Александр Гриценко - Антропология революции
Почти наверняка среди этих веселых мотивов звучала и песня «Кирпичики» — «одна из известнейших не только в 1920-е годы, но и позднее», которая, по мнению исследователя, «по количеству подражаний, перепевов и переделок не знает себе равных в советском городском фольклоре»[641]. По жестокой иронии судьбы эта песня про «светлый путь» советской «фабричной девчонки» написана на мотив дореволюционного вальса С. Бейлезона «Две собачки»[642].

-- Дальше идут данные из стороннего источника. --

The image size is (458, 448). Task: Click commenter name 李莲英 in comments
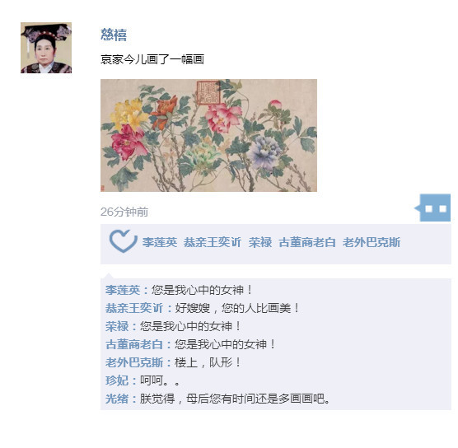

ПОСТРЕВОЛЮЦИОННАЯ АДАПТАЦИЯ
Николай Митрохин
Революция как семейная история:
из интервью и мемуаров работников аппарата ЦК КПСС 1960–1980-х годов
Когда меня брали на работу в ЦК, никого не интересовало, чем занимались мои родители до 1917 года, был ли кто репрессирован в 37-м, находился ли в плену или на оккупированной территории и т. д. Анкета, которую я заполнил, ничем не отличалась от той, которая нужна была для поступления в ЖЭК (домоуправление). Это был разительный контраст по сравнению с анкетами, которые заполняли мои родители. Цековская анкета была действительно предельно лаконична и проста, но все, что хотели знать об «абитуриенте», знали.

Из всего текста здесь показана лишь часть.